CASPER — The University of Wyoming will receive $40.5 million from the U.S. Department of Energy to develop a commercial carbon storage site in southwestern Wyoming, the School of Energy Resources announced Thursday. 

It’s a big win for UW. 

The federal funding, which will be given to the school over three years, is “our biggest grant award ever,” Fred McLaughlin, director of the Center for Economic Geology Research at the School of Energy Resources, told the Wyoming Legislature’s Joint Minerals Committee shortly after the decision was made public. 

The grant is part of $251 million from the 2021 Infrastructure Law that will be distributed by the Department of Energy across 12 carbon management projects in seven states. 
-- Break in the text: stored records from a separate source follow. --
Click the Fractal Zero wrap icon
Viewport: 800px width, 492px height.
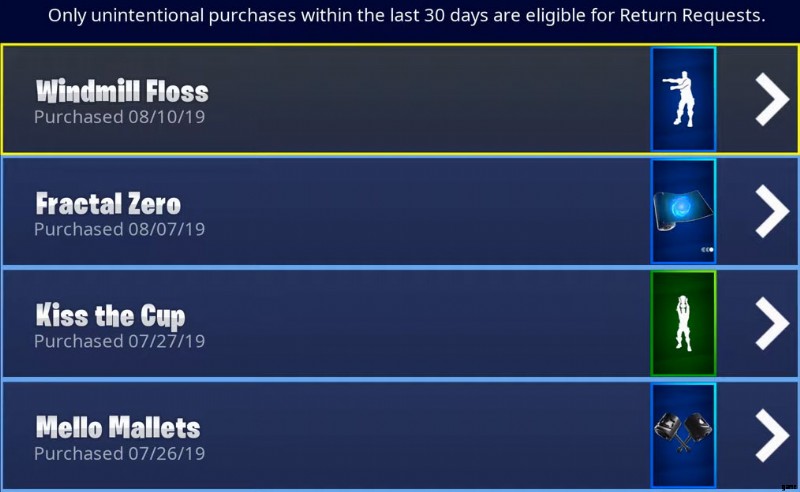click(683, 210)
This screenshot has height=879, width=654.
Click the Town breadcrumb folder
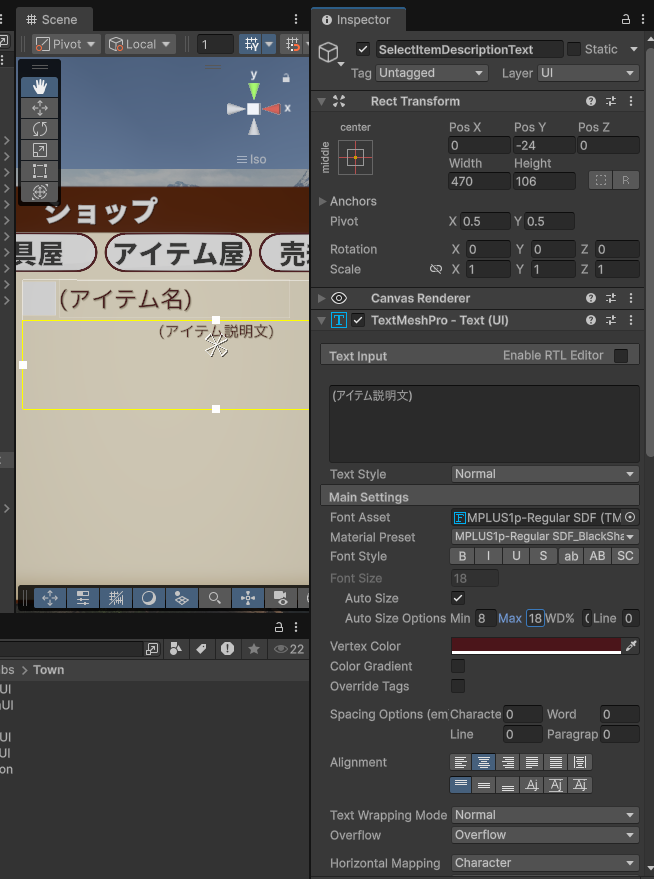48,670
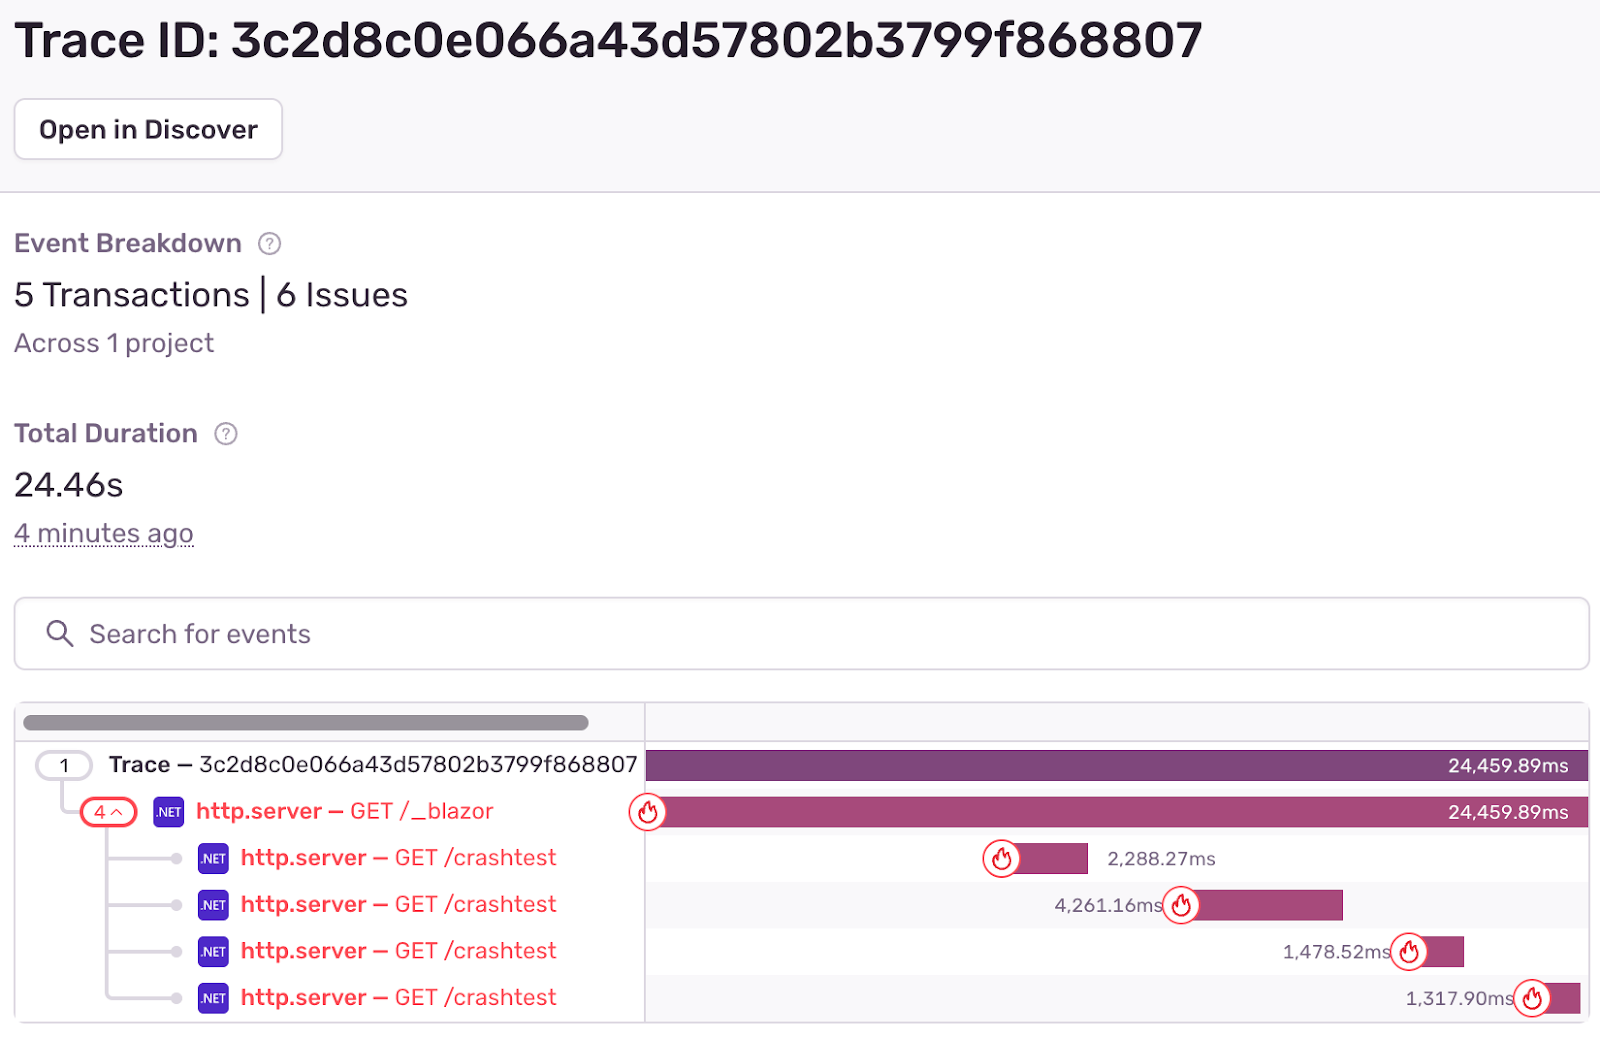Click the Open in Discover button
Screen dimensions: 1600x1040
pos(147,129)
“Thanks to historic clean energy investments, DOE is building out the infrastructure needed to slash harmful carbon pollution from industry and the power sector, revitalize local economies, and unlock enormous public health benefits,” Secretary of Energy Jennifer Granholm said in a statement. 

UW researchers will partner with Dallas-based Frontier Carbon Solutions to build the $50.6 million Sweetwater Carbon Storage Hub.

It’s set to be the university’s fifth major carbon storage project in Wyoming and one of the first to be used at a commercial scale in the country. 

The site is expected to sequester carbon from nearby trona mines — an industry that still relies heavily on coal — along with more novel initiatives. 

A project intended to suck carbon straight out of the air could be one of them: Frontier Carbon Solutions is working with CarbonCapture Inc. to establish one of the world’s largest direct air capture facilities, Project Bison, nearby. 

Three applications for injection wells are currently being considered by the Wyoming Department of Environmental Quality, UW said. 

Frontier Carbon Solutions did not respond to a request for further comment before this story went to press. 

Wyoming leaders have been trying for years to market the state as a destination for carbon capture, utilization and storage projects. And they see the Sweetwater Carbon Storage Hub as an important step. 

Holly Krutka, executive director of the School of Energy Resources, called the project “part of the foundation for deployment in the state and beyond.” 

And UW President Ed Seidel said in a statement that the university “is proud to play a lead role in this important collaboration that not only marks a major advancement in carbon capture and storage, but also a significant boost for the state’s economy.”